_Work request_.
If a line includes "computer", copy it out of the entries.
*** Opening Excerpted records ***
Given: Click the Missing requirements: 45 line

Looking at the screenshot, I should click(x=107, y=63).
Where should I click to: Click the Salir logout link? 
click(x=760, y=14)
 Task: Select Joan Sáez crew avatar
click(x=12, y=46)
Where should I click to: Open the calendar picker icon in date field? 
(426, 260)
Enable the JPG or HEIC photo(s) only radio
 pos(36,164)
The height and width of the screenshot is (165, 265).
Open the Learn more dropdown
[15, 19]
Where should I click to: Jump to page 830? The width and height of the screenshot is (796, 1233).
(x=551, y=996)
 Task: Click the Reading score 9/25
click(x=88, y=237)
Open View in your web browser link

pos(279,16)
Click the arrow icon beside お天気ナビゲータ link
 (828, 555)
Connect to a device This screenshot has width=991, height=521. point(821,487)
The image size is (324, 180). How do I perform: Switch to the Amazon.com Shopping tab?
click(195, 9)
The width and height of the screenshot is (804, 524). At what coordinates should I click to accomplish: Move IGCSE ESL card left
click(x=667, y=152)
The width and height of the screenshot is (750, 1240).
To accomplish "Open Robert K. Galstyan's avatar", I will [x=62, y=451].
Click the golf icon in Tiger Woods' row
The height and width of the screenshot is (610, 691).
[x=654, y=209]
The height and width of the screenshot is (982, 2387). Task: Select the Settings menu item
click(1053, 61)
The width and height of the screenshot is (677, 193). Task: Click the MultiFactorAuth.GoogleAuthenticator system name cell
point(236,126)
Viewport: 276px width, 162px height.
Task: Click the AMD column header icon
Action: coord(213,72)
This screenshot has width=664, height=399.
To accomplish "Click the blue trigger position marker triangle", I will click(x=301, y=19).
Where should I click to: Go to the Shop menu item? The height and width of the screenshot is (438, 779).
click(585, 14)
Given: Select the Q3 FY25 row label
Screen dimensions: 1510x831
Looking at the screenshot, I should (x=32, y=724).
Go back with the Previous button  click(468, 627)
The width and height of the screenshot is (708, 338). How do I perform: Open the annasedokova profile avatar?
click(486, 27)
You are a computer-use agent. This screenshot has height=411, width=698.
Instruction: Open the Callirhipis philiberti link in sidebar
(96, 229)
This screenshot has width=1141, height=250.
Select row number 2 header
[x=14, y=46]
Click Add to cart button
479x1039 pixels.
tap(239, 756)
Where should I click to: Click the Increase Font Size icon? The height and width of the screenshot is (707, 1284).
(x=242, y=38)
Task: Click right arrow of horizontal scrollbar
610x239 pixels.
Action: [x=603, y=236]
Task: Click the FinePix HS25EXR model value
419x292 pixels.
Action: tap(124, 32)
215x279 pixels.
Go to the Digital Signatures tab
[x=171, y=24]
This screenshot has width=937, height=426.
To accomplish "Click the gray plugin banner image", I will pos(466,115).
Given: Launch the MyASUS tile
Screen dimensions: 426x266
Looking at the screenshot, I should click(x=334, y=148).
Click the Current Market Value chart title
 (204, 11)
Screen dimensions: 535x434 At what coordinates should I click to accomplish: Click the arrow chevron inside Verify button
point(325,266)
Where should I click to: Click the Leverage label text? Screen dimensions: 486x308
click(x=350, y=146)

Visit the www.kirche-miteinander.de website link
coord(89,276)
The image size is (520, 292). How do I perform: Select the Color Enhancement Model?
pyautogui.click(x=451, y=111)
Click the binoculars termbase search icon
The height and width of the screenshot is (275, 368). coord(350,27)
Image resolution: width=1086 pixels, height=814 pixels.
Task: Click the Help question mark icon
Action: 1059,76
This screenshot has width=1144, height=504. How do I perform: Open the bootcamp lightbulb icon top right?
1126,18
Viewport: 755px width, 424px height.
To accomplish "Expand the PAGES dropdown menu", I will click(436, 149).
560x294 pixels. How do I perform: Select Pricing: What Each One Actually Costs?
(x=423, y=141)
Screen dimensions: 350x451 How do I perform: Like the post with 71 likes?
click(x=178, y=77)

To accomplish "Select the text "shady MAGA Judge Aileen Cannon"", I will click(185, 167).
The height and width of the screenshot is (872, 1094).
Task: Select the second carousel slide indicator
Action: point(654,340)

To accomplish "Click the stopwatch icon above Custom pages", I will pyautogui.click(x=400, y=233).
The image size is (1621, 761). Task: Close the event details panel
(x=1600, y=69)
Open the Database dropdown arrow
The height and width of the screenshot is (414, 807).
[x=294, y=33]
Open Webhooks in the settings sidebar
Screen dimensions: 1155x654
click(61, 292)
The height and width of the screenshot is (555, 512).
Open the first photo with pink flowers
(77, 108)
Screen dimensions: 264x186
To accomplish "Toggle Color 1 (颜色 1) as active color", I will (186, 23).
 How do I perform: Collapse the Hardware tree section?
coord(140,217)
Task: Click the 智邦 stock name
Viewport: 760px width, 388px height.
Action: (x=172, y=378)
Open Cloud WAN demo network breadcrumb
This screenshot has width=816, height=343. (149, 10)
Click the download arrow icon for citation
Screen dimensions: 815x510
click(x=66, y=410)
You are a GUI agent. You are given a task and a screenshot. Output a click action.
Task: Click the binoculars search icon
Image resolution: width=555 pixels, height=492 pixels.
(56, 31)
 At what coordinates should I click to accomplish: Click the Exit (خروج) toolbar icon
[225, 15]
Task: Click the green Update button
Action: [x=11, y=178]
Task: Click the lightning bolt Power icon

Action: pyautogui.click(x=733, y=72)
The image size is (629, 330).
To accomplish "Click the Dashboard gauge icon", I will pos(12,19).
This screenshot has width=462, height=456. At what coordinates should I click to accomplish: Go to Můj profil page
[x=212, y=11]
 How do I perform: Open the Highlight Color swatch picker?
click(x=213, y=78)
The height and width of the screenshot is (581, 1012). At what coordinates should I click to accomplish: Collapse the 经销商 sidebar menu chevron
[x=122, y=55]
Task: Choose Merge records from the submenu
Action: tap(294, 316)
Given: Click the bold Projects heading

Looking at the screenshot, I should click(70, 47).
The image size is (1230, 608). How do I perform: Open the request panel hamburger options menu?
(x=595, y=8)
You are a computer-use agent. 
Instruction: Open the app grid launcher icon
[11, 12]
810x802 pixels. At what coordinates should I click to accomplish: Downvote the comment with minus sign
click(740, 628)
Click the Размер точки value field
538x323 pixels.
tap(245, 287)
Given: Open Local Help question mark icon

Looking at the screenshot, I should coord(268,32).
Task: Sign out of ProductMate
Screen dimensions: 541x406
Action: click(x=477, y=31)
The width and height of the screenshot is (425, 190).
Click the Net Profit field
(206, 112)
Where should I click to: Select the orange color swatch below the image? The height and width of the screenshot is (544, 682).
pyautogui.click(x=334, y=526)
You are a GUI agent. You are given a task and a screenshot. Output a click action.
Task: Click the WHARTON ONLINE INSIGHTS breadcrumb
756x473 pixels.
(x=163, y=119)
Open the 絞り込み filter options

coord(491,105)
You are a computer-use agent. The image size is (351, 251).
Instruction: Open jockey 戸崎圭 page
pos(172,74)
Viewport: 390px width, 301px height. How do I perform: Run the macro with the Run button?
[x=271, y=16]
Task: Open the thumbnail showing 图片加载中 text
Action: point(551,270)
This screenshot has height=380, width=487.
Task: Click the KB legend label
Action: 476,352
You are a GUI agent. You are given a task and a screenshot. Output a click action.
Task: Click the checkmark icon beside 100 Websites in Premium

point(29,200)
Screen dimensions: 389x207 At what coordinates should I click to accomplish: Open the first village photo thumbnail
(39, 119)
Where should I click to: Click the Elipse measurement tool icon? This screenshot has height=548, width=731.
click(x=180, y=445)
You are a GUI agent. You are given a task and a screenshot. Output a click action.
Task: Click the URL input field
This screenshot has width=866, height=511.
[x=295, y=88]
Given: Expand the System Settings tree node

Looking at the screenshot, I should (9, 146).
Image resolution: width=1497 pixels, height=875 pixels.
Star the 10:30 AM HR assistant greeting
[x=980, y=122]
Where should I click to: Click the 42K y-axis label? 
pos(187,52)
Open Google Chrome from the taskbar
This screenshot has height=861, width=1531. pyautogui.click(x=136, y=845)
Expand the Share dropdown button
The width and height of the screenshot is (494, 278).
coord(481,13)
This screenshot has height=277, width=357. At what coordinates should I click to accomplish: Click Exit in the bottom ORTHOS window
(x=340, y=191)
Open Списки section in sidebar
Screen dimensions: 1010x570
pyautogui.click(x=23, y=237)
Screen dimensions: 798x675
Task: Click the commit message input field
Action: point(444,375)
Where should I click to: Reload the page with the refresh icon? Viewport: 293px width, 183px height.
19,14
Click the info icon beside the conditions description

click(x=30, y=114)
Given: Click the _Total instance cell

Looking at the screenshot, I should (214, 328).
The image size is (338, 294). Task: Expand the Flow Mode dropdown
*** Closing Excerpted records ***
_Written solution_.
You are a computer-use agent. This screenshot has height=411, width=698.
You are a computer-use agent. 
You are a computer-use agent. The image size is (351, 251).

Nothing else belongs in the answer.